Award-winning Lincoln scholar Holzer (Lincoln at Cooper Union, 2004, etc.) meticulously examines the ominous period between the 16th president’s election and his swearing in.
In 1860 custom prevented Lincoln from taking the presidential oath until March, some four months after he won the office. This dangerously long interregnum—which Henry Adams called “The Great Secession Winter”—unfortunately coincided with the single greatest crisis in the nation’s history: the secession of southern states from the union. While the hapless incumbent James Buchanan dithered, Lincoln, without legal authority, maneuvered behind the scenes to stiffen his own supporters, assiduously avoiding needless offense to the South.
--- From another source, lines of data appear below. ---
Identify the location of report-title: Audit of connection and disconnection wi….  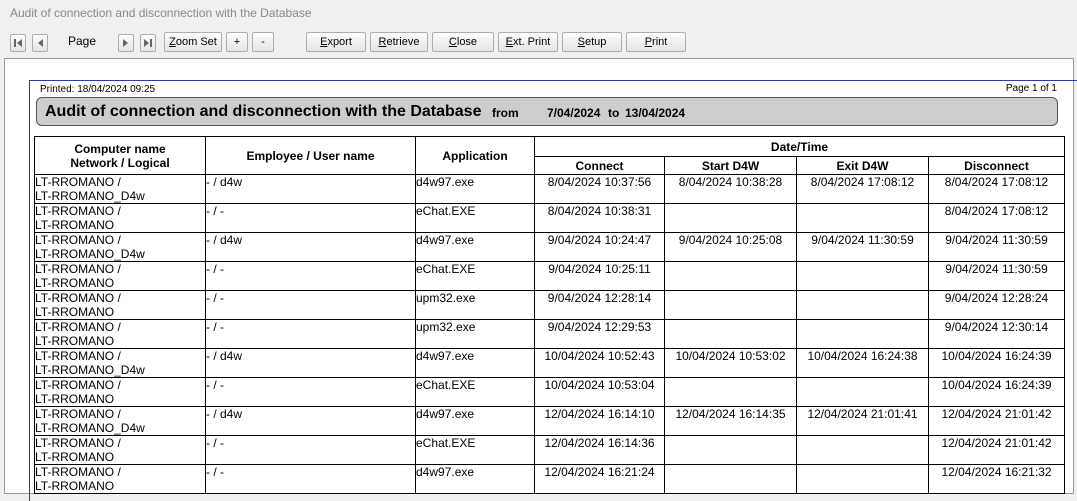
(264, 112).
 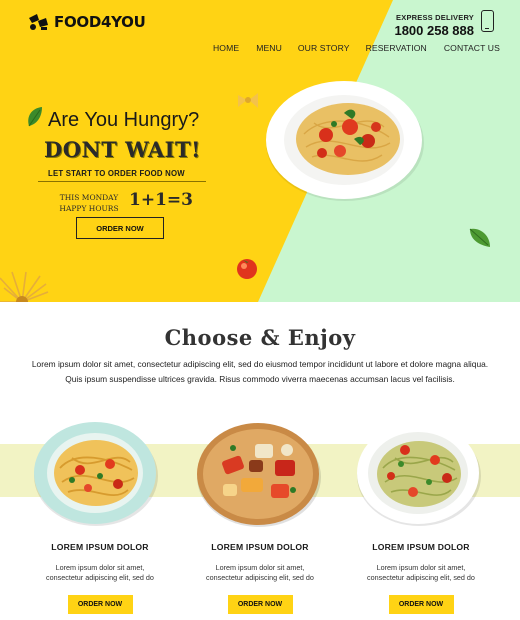 What do you see at coordinates (247, 269) in the screenshot?
I see `tomato-icon` at bounding box center [247, 269].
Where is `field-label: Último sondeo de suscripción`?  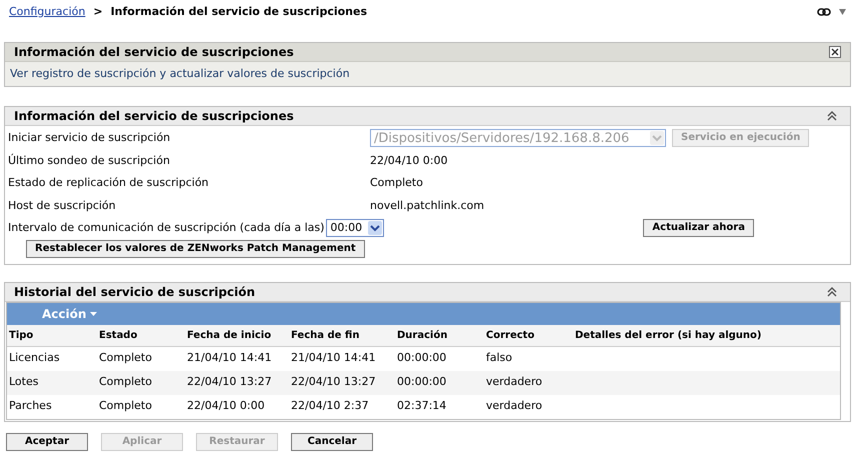 field-label: Último sondeo de suscripción is located at coordinates (90, 160).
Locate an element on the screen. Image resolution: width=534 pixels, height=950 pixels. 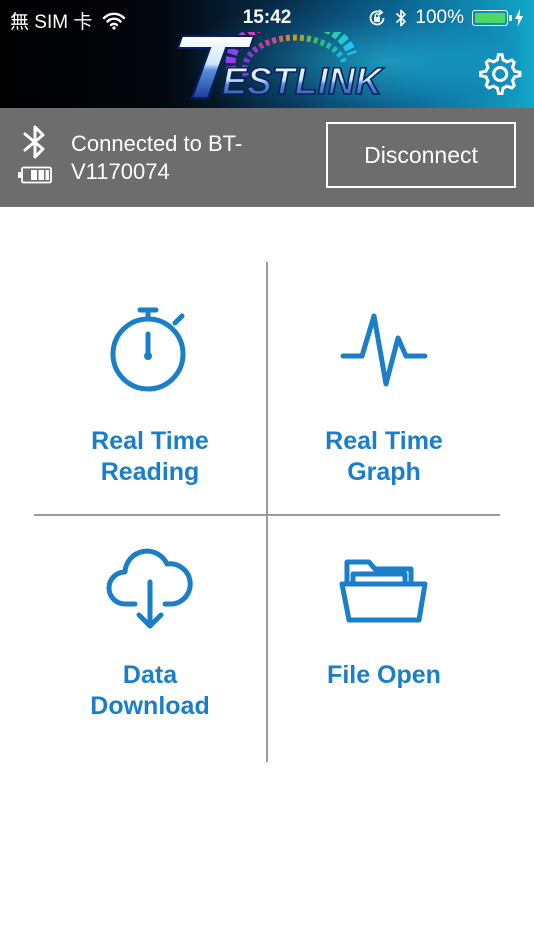
data-download-line2: Download is located at coordinates (150, 706).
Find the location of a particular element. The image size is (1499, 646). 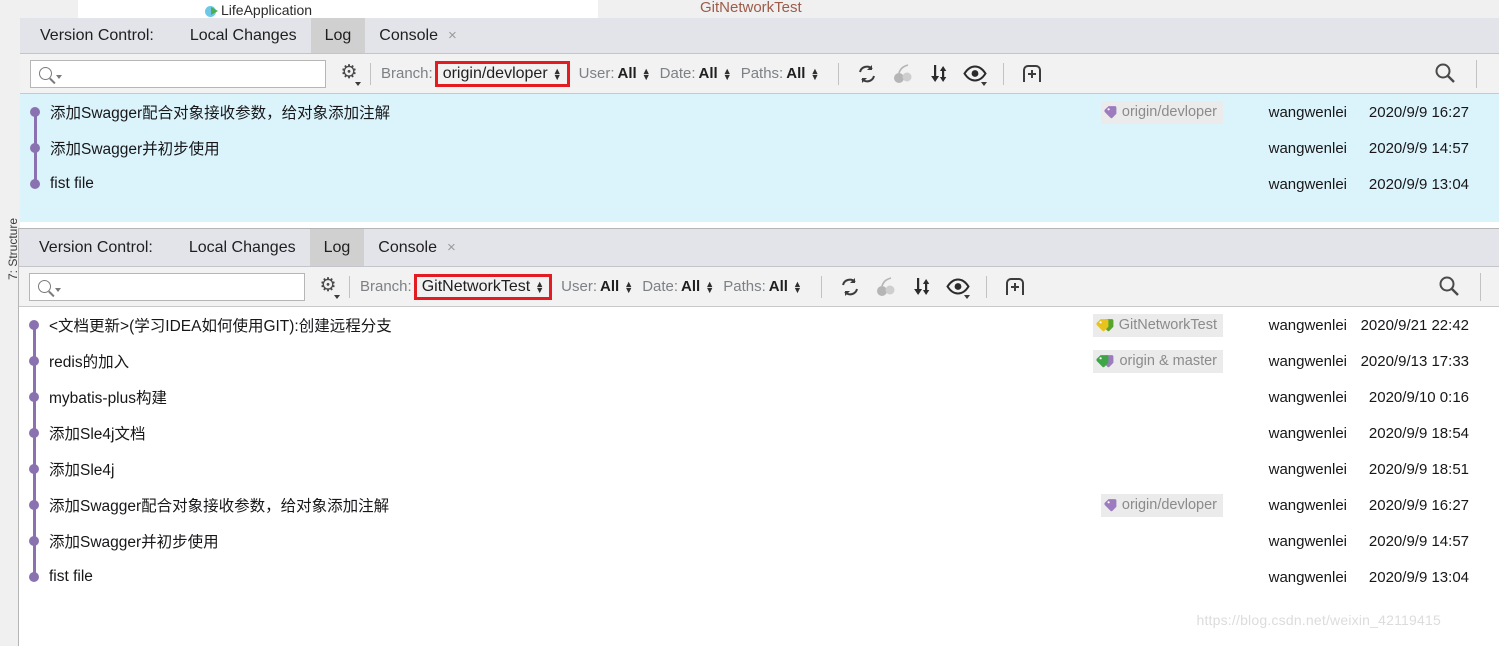

commit-meta: wangwenlei 2020/9/9 14:57 is located at coordinates (1364, 541).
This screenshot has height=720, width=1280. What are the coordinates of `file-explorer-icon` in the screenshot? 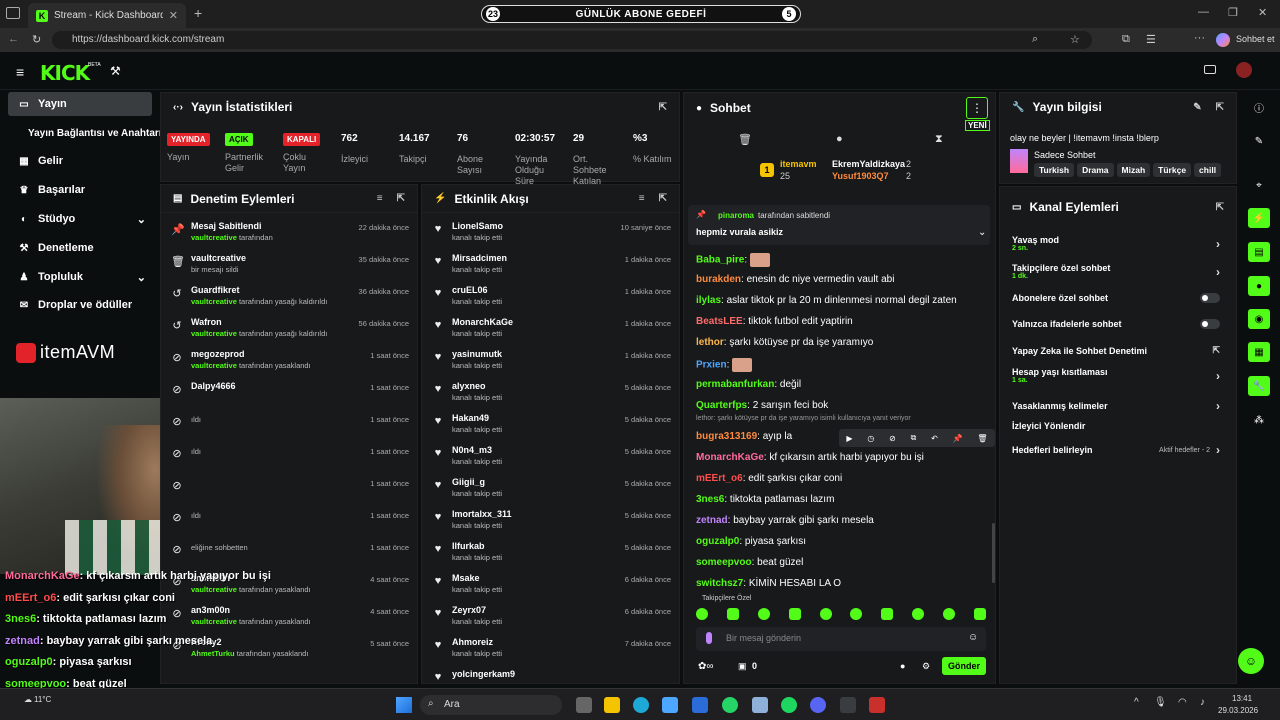 It's located at (612, 705).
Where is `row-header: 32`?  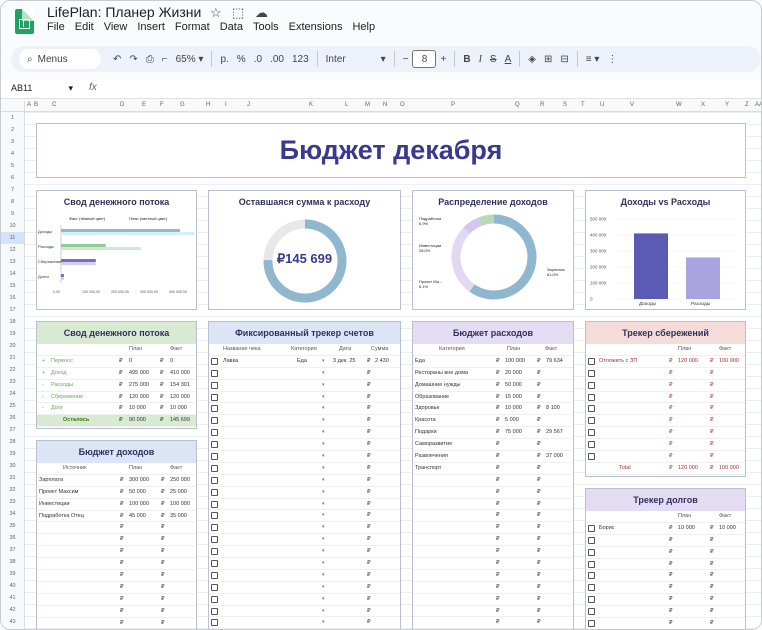
row-header: 32 is located at coordinates (12, 490).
From borrowed capitol offices in his hometown of Springfield, Ill., he faced the delicate political task of assembling his cabinet; answered torrents of mail from and met with hundreds of critics, well-wishers and office-seekers; sat for artists and photographers and began growing his iconic beard; worked on the most important speech of his life, his inaugural address; and contacted hundreds of opinion-makers, party leaders and members of Congress, attempting to contain the crisis. With a month to go before inauguration, he delivered his touching farewell address to his neighbors and set off on a 13-day trip to Washington. Relying on recollections by Lincoln’s contemporaries, newspaper and magazine accounts, Holzer turns in a learned chronicle of a massively significant few months.
Effectively brings this tense interlude to vivid life.